白内障是全球首要致盲性疾病，包括先天性白内障和非遗传性白内障。已有研究表明多种应激因素诱导的晶状体上皮细胞凋亡是非遗传性白内障形成的共同细胞学基础。蛋白质SUMO化是真核生物中重要的调控机制，对晶状体发育起着关键作用。我们前期研究表明蛋白质SUMO E3连接酶PIAS1参与调节晶状体上皮细胞的凋亡。机制上，我们初步发现在晶状体上皮细胞中PIAS1介导p53的SUMO化，并调节其下游促凋亡蛋白Bax的表达水平。因此，本项目将利于现代分子生物学方法，确定（1）PIAS1是否通过SUMO化调节p53的活性和功能；（2）PIAS1是否通过SUMO化调节Bax的活性和功能；（3）PIAS1是否通过p53和Bax的SUMO化调节晶状体上皮细胞的凋亡和白内障的发生。这些结果为进一步了解白内障的发病机制带来崭新的信息，并为其治疗提供新的切入点。

Cataract is the leading cause of blindness in the world, including congenital cataracts and non-hereditary cataracts. Studies have shown that the apoptosis of lens epithelial cells induced by various stress factors is a common cytological basis for non-hereditary cataract formation. Protein sumoylation is an important regulatory mechanism in eukaryotes, playing a key role in the development of lens. Our previous studies have shown that the SUMO E3 ligase PIAS1 is involved in regulating apoptosis of lens epithelial cells.

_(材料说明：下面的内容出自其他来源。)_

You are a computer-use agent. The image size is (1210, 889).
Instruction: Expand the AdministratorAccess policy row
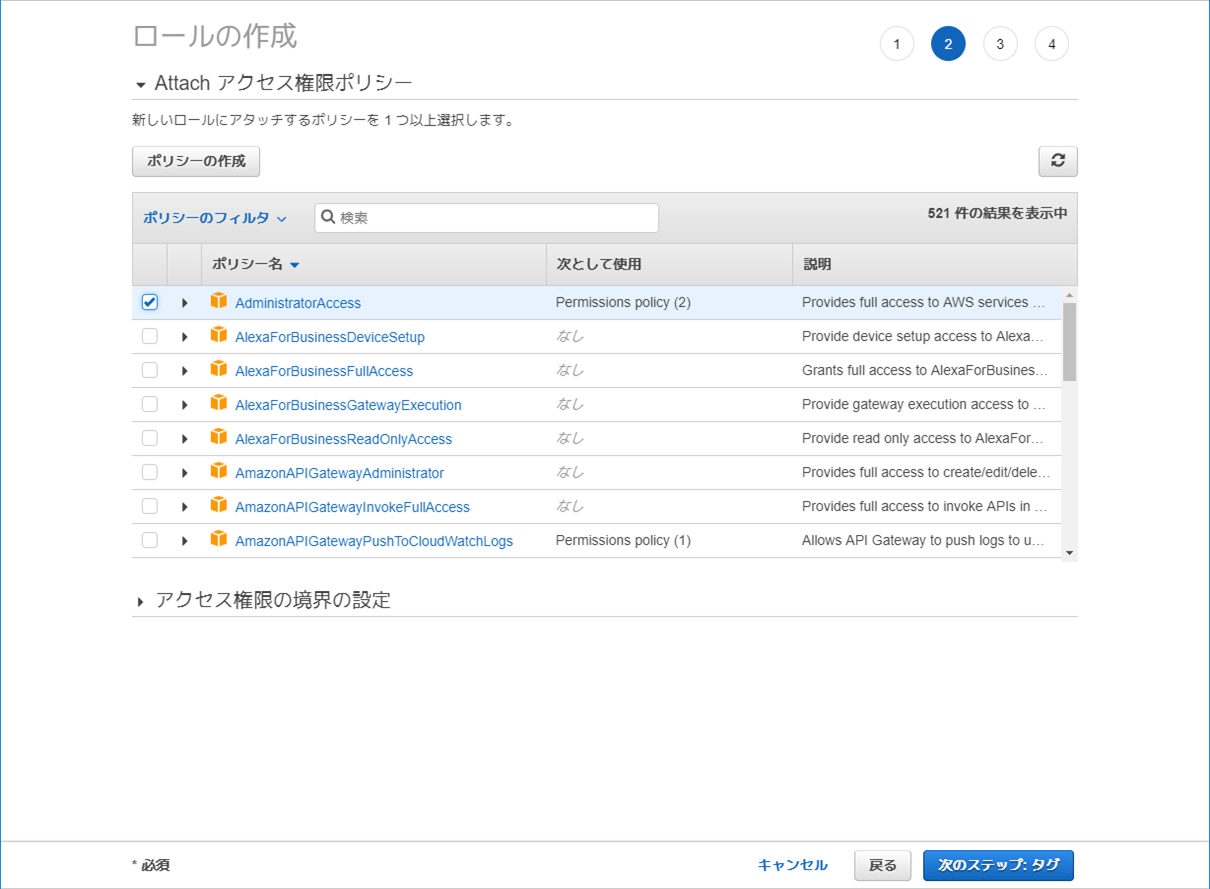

Regarding its action mechanism, our preliminary data suggest that PIAS1 functions as a SUMO ligase toward p53 sumoylation in lens epithelial cells and regulates the expression level of its downstream pro-apoptotic protein Bax. Therefore, in this project，we will utilize modern molecular and cellular biology methodology to determine (1) whether PIAS1 regulates the activity and function of p53 through sumoylation; (2) whether PIAS1 regulates the activity and function of Bax by sumoylation ;(3) whether PIAS1 regulates lens epithelial cell apoptosis and cataractogenesis through sumoylation of p53 and Bax. These results bring new information to further understand the pathogenesis of cataract and provide a new entry point for its treatment.